>> BEGIN EXCERPT PROVIDED

Here I am, 20 years later, trying to figure this all out again. I knew what I wanted, but my Google-Fu was failing me. I didn’t have the terminology for what I was trying to achieve:

Given a number (x) between y and z, return a random number, along a bell curve, where the peak of the curve is at x and y is the minimum and x is the maximum.

This is called Normal Distribution. I know that now. I had to contact a friend who is a math professor to walk me through this. He tried. I couldn’t comprehend what he was saying, so I wrote my “hack” version of this idea. It looked something like this.

$swing = rand(0,100);
switch (true) {  // determine how much variance
  case ($swing >= 80):
    $variance = 2; // occasionally, tier will be adjusted by 2 levels
    break;
  case ($swing >= 50):
    $variance = 1;
    break;
  default:
    $variance = 0;
}

First, why?

This game will be randomly generated. I want to trust my code as much as possible to make the game fun. I don’t want to have to write in “give the player this” after each combat. That’s the whole point of writing this engine in the first place! But, I don’t just want to say “give me a level 1 piece of gear” and that’s what I get. That’s just not fun. There should be a chance to get better (or worse) gear than you deserve. Think of any modern RPG with gear levels (common, rare, legendary). I want there to be a chance that you get something awesome, even at level one. That’s what the code above was doing, just in a really dumb way.

Each time I ask for a weapon, I can give the engine a Tier value. This is roughly equal to the strength of the item. The code rolls a d100 and uses the switch case to possibly modify the requested tier. Most of the time (50%) we set the variance to 0 – no change, 30% of the time we get a variance of 1 and a 20% get a variance of 2 tiers. Once I know how much variance I have, I can add and subtract that from my requested variance and use those numbers in the SQL.

SELECT * FROM weapon_type WHERE active = 1 AND tier >= ? AND tier <= ? ORDER BY RAND() LIMIT 1

Notice that I’m still getting a random result from the database… so even if our d100 rolled a variance, the SQL is still going to return a result within a range… which means we might get the requested tier after all. This was my super hacky way of doing a sort of “normal distribution”.

What’s Wrong With That?

There’s nothing “wrong” with it per se. It gives the engine some flexibility and makes things “more fun” for the player. The problem is, it’s not enough. I wanted there to be a small chance that you might get a weapon from any tier, regardless what was asked for. I could have modified the switch statement even more and added a bunch of breakpoints, but let’s be honest, that’s not the best way.

>> END EXCERPT PROVIDED
>> BEGIN DATA SECTION

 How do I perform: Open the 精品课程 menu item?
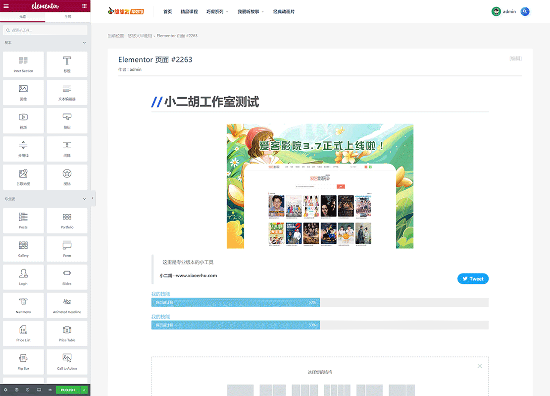click(x=190, y=11)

>> END DATA SECTION

> [WHAT IS NEEDED]: Continue the blog post about using a normal distribution to pick random weapon tiers, starting right after its last sentence. The data has nothing to do with this.

> [ANSWER TO THE PROBLEM]:
Additionally, I was using a similar setup for determining the “condition” of the item. This was a way to make everything have unique values even if they are the same type.

  $condition = rand(0, round($weapon['attack'] * .4));
  if((rand(0, 100) * $args['power'])  >= 98) {
    // some weapons might be amazing
    $weapon['attack'] = $weapon['attack'] * 2;
  } else if((rand(0, 100) * $args['power'])  > 38) {
    $weapon['attack'] = $weapon['attack'] + $condition;
  } else {
    $weapon['attack'] = $weapon['attack'] - $condition;
  }

It may not look like it, but these two code blocks are doing very similar things. They are both trying to randomize some aspect of the item without being too dramatic. Again, this is a perfect use case for a standard distribution model and writing a good function means I could replace both of these sections.

Standard Distribution

I spent quite some time trying to find a good example of how to do this in code. I found lots of things about Gaussian numbers and deviation models, but none of them made sense to me and seemed overly complex. The last statistics class I took was my senior year in high school. That was over 20 years ago… but that’s no problem… my friend Jeff is a math professor! Jeff’s answer was so simple that I dismissed it out right for about a week.

One way I might do it is by “coin flips”. If I wanted a ~ level 10 with high variability, I would flip 20 coins and count the number of tails. If I wanted low variability, I would flip two coins and add the number of tails to 9.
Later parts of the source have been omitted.